▶ [Directions]:
What follows is a set of entries. Repeat them exactly, but not their pictures.

▶ [Stored dataset items]:
<<<<

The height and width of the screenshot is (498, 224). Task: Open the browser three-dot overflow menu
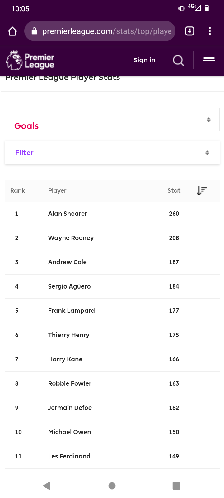210,31
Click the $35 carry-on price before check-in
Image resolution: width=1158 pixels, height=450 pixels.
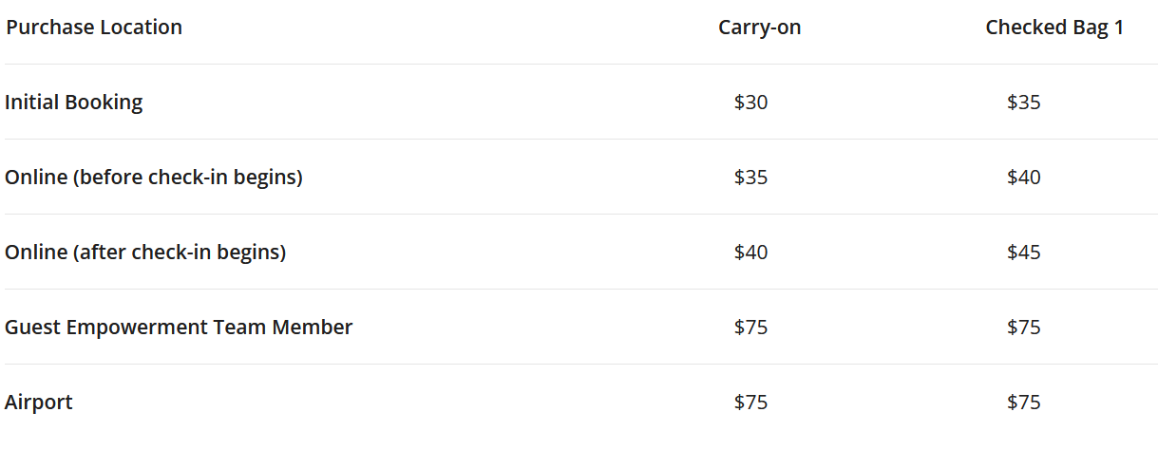pos(750,178)
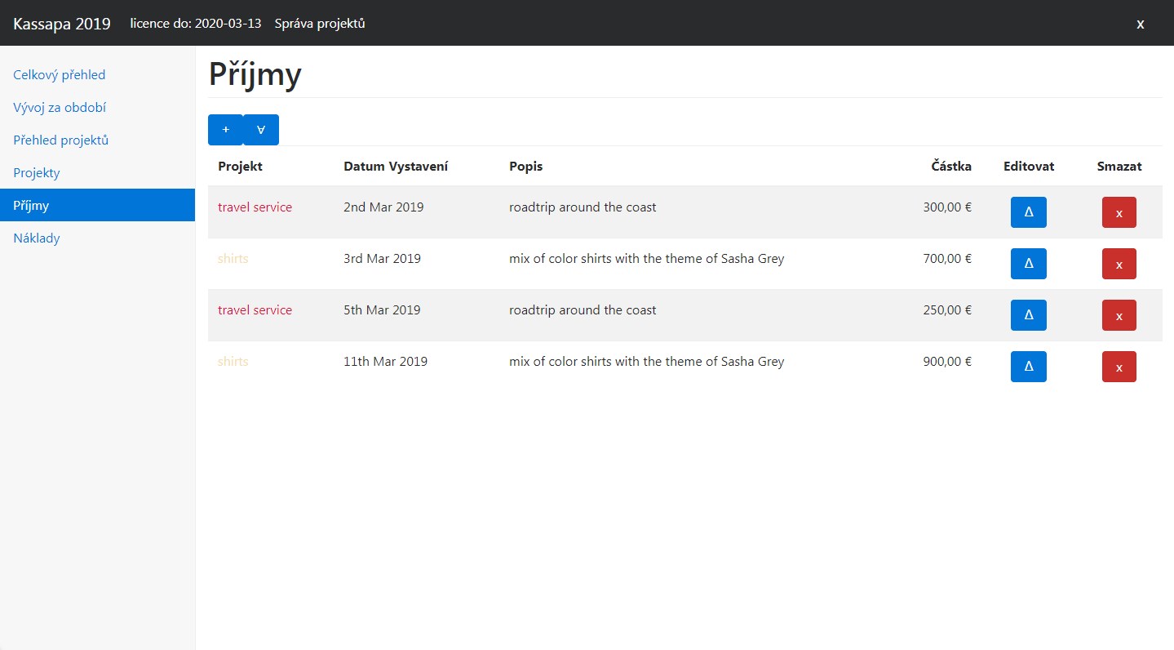Delete the 2nd Mar 2019 income row
Viewport: 1174px width, 650px height.
point(1119,212)
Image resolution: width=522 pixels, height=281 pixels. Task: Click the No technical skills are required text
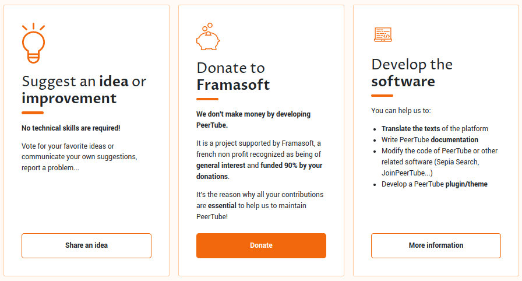[x=71, y=128]
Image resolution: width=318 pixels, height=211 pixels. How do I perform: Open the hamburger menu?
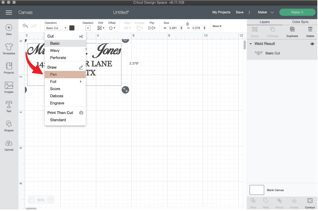9,12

>>>>

▶ [Solved problem]:
The height and width of the screenshot is (498, 224). Task: Open the browser three-dot overflow menu
210,31
Click the $35 carry-on price before check-in
Image resolution: width=1158 pixels, height=450 pixels.
pos(750,178)
Delete the 2nd Mar 2019 income row
Viewport: 1174px width, 650px height.
point(1119,212)
Image resolution: width=522 pixels, height=281 pixels. Task: Click the No technical skills are required text
[x=71, y=128]
Image resolution: width=318 pixels, height=211 pixels. How do I perform: Open the hamburger menu?
9,12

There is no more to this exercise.